The Court of Appeals decision reversed and remanded a post-judgment contempt judgment order with sanctions rendered by the Waukesha County Circuit Judge Ralph M. Ramirez, stemming from the husband’s failure to timely provide copies of his income tax returns to the wife.
The case had a tortured factual and procedural history — one good reason right there why it should not be published. Cutting through a great deal of detail, the eventual holding was that a circuit court cannot use its remedial contempt powers to sanction a child support payor who fraudulently fails to timely provide copies of his tax returns, which, when produced, revealed greater income that previously represented.
Lost in the morass of the peculiar facts of the case is an important issue: What remedy is available when a support payor receives a substantial increase in income, but does not report it, contrary to Wis. Stats. §767.263?
In Frisch, the parties had reached an unusual stipulation to essentially freeze child support for a four-year period, thus mooting the effect of the reporting requirement. This question, then, will have to wait for another day.
The contempt issue, however, cannot wait. The danger the case poses was stated in the AAML letter, as follows:
“[P]art of the language suggests that no contempt sanction can ever be granted, or finding of contempt made, if a person who has been disobeying a court order cures the disobedience at any time before the hearing. If this is the law, it is an open invitation to litigants to delay compliance until the very last moment, causing the other party to lose time and money trying to enforce the court order.”
The problematic language in the Court of Appeals decision dealt with the use of remedial contempt when the original violation of the court’s order had been corrected. The court held:
“[W]e disagree that remedial contempt was properly employed in this case. As noted, a remedial sanction is imposed to ensure compliance with court orders for the purpose of terminating a continuing contempt of court. WIS. STAT. § 785.01(3). Here, Ronald’s contempt was his failure to furnish accurate income information by way of timely produced copies of tax returns. But the undisputed fact is that the returns were produced, albeit belatedly, prior to any pronouncement of contempt. Thus, any prior contempt was no longer ongoing.”
To the extent that this holding is limited to the facts in this case (particularly, where there is a stipulation freezing child support – a very unusual occurrence), the decision is benign and the court’s ignoring the pleas to not publish will be meaningless.
On the other hand, if trial courts read the decision strictly, it could be used to argue that once the underlying act has been corrected, a court is deprived of remedial power. Such a strict holding would cause great concern as it would allow manipulative parties to cause costs to the other side which could not be remedied by the trial court.

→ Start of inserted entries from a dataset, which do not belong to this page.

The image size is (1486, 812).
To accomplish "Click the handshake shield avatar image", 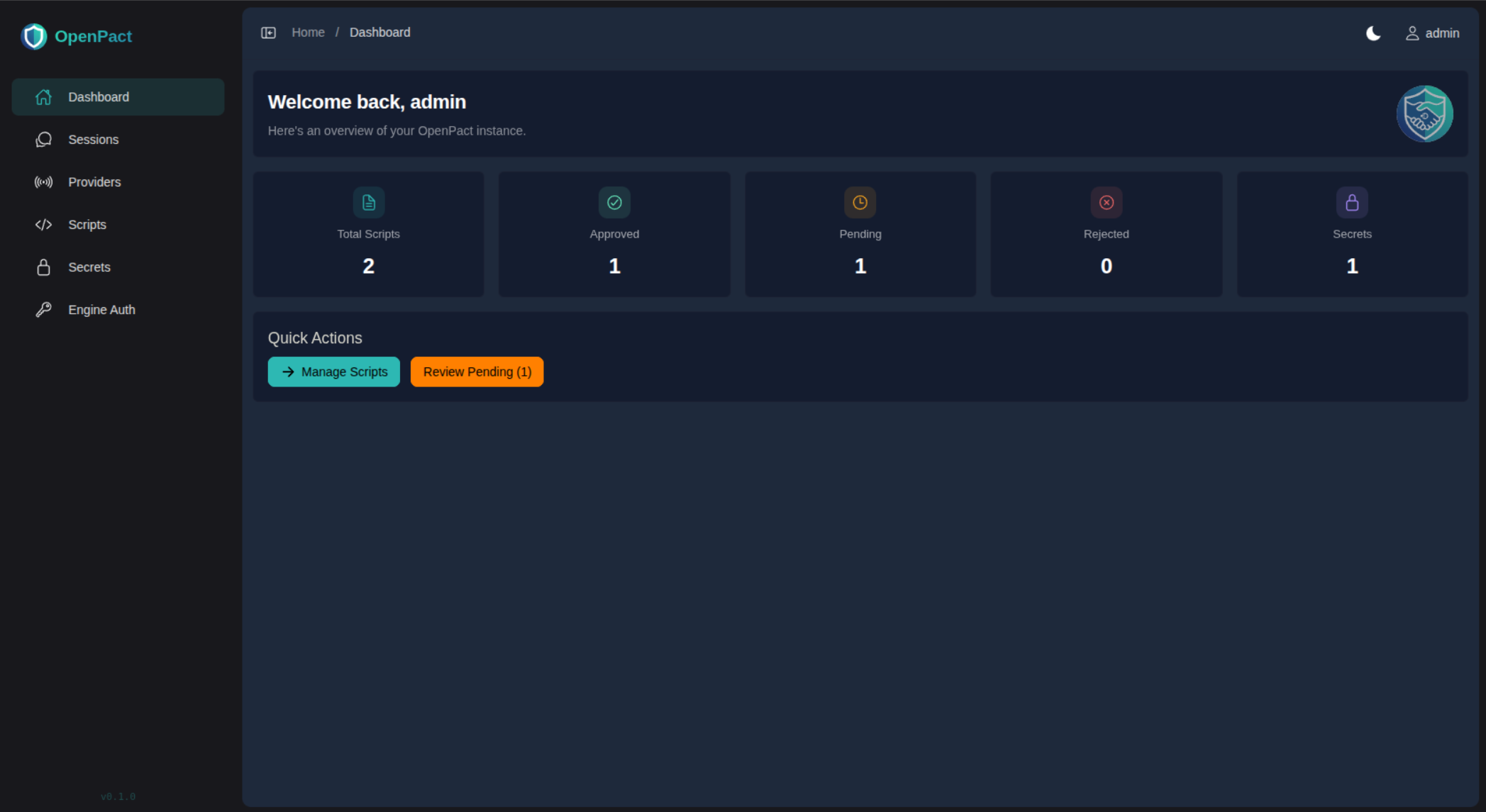I will click(1424, 113).
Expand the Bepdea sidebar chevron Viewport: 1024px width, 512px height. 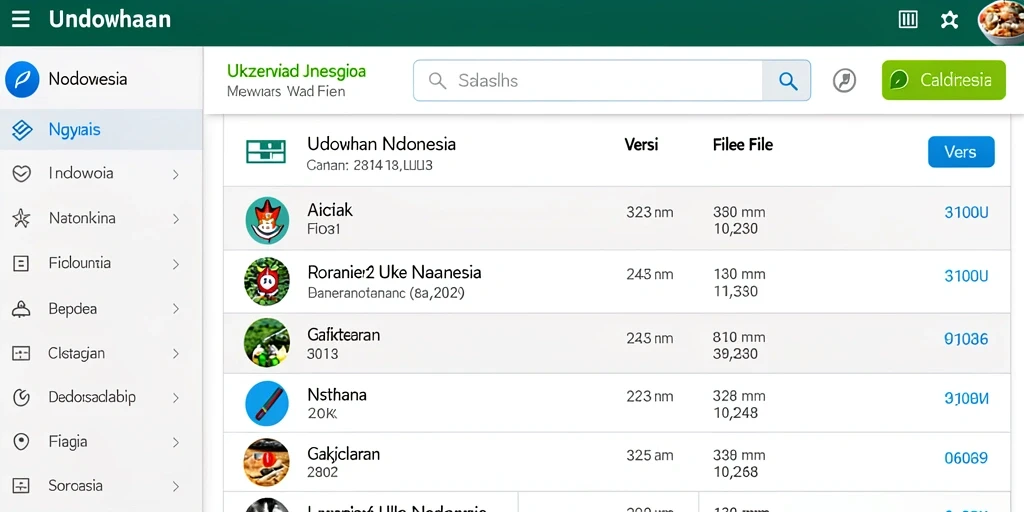(x=176, y=309)
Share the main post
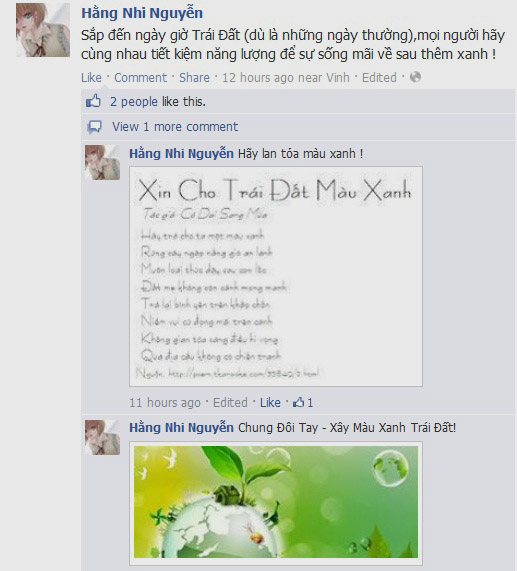The height and width of the screenshot is (571, 517). coord(194,78)
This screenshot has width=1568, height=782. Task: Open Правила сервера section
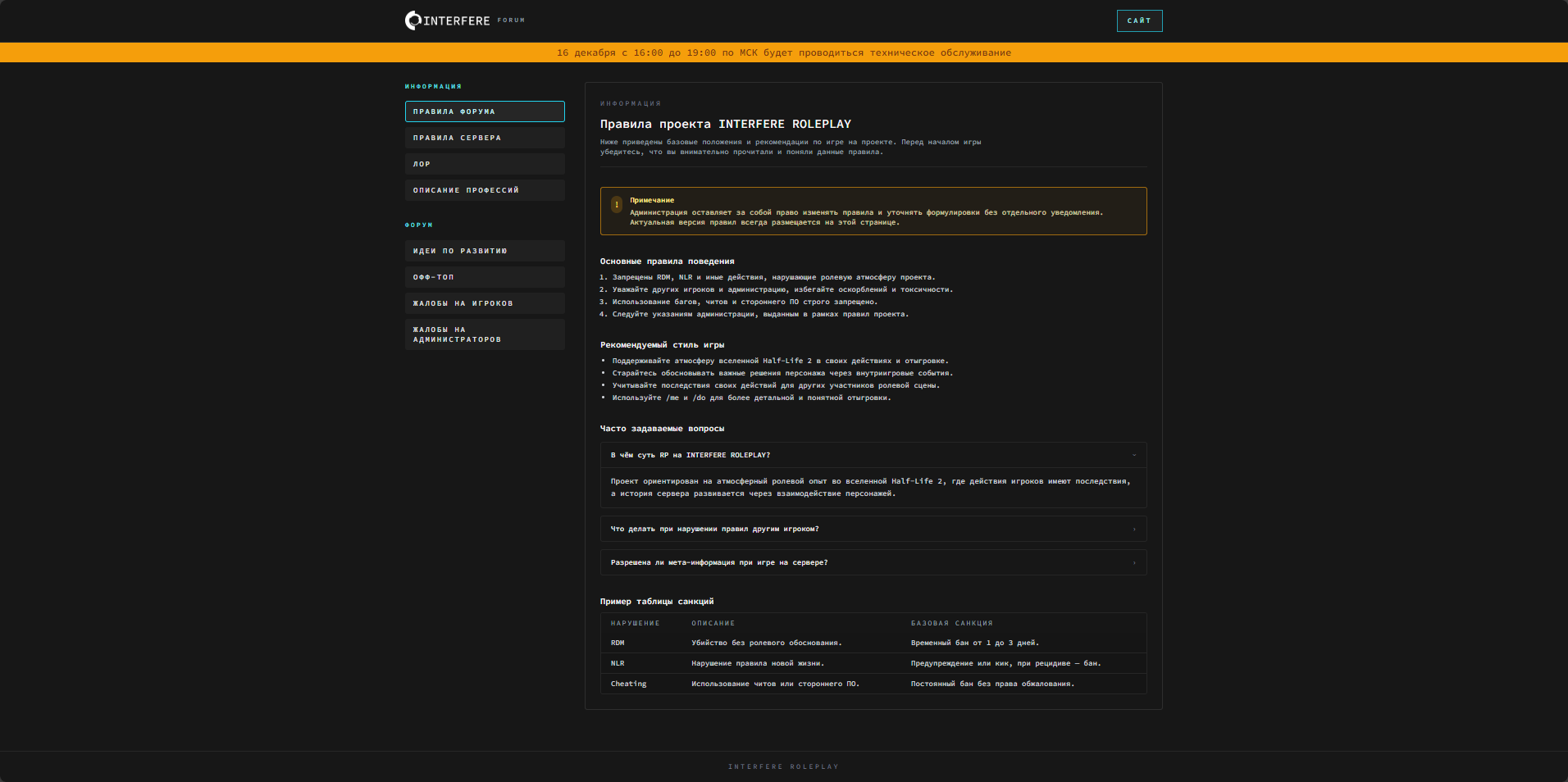pos(485,138)
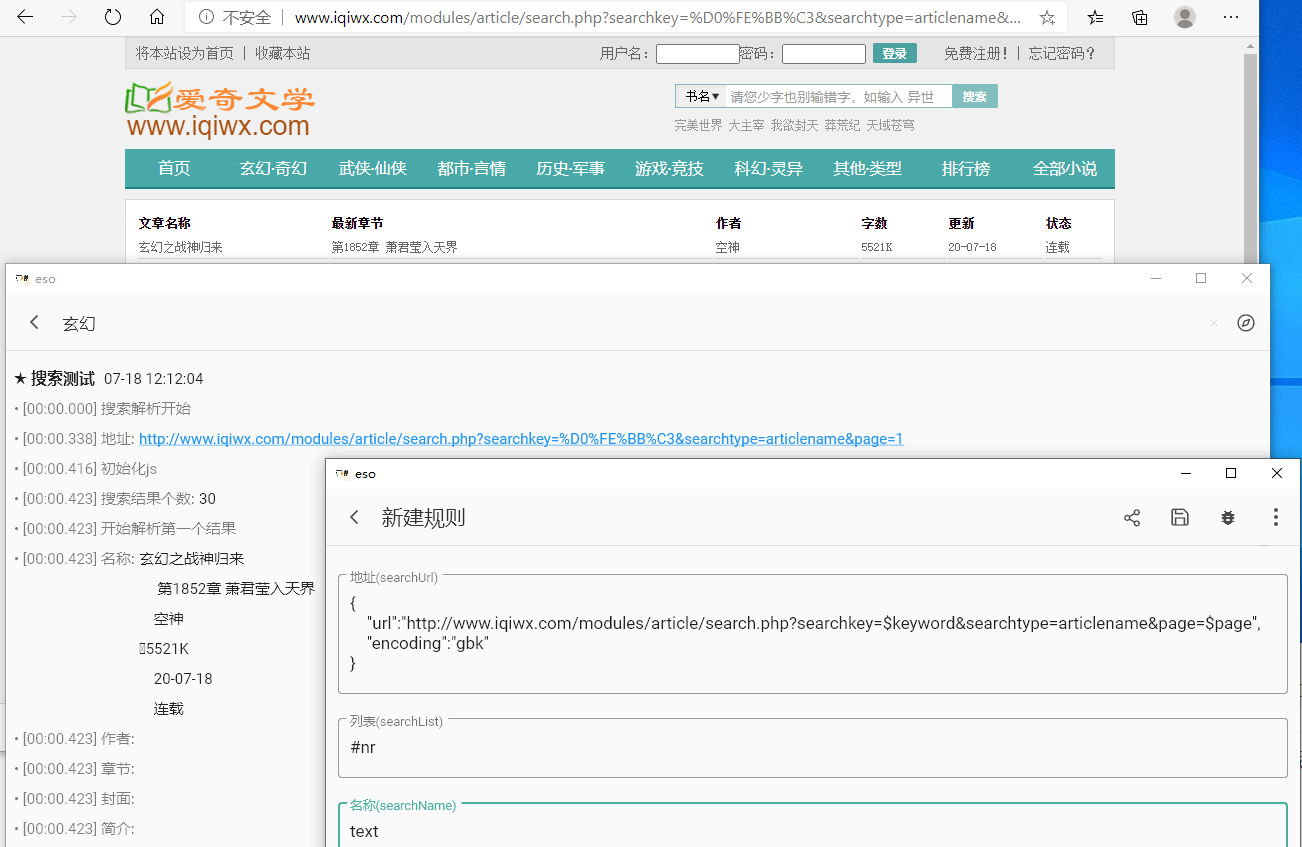Open the browser settings ellipsis menu

point(1232,17)
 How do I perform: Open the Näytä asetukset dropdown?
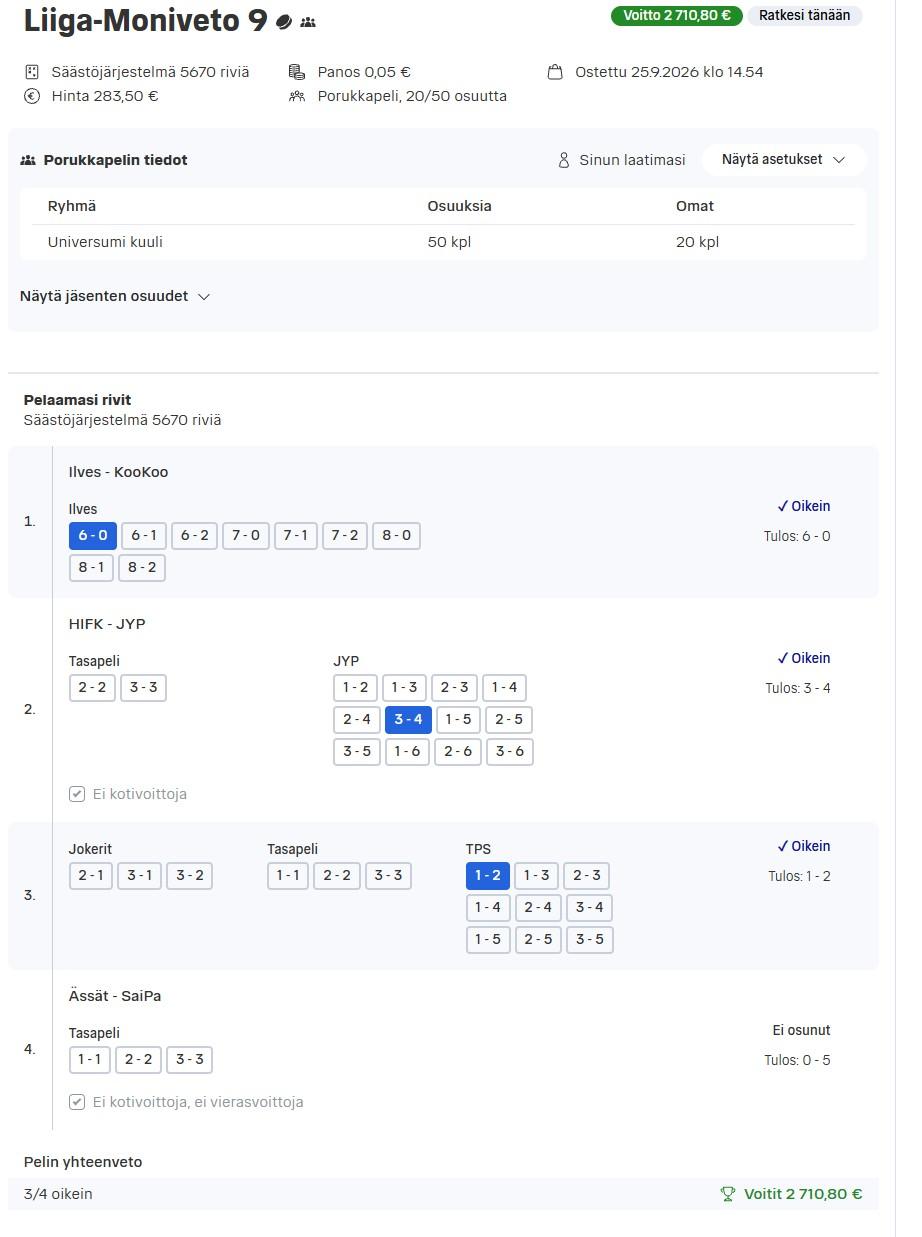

Once again, this case demonstrates the problems of publication decisions by the Court of Appeals. As noted in this column previously, the entire rule prohibiting citations to the court’s own decisions is a bad one. However, if the court is going to have such a rule, it would be nice if they would solicit and pay attention to the opinions of those in the trenches. Here, the court chose not to, perhaps at great risk to innocent parties.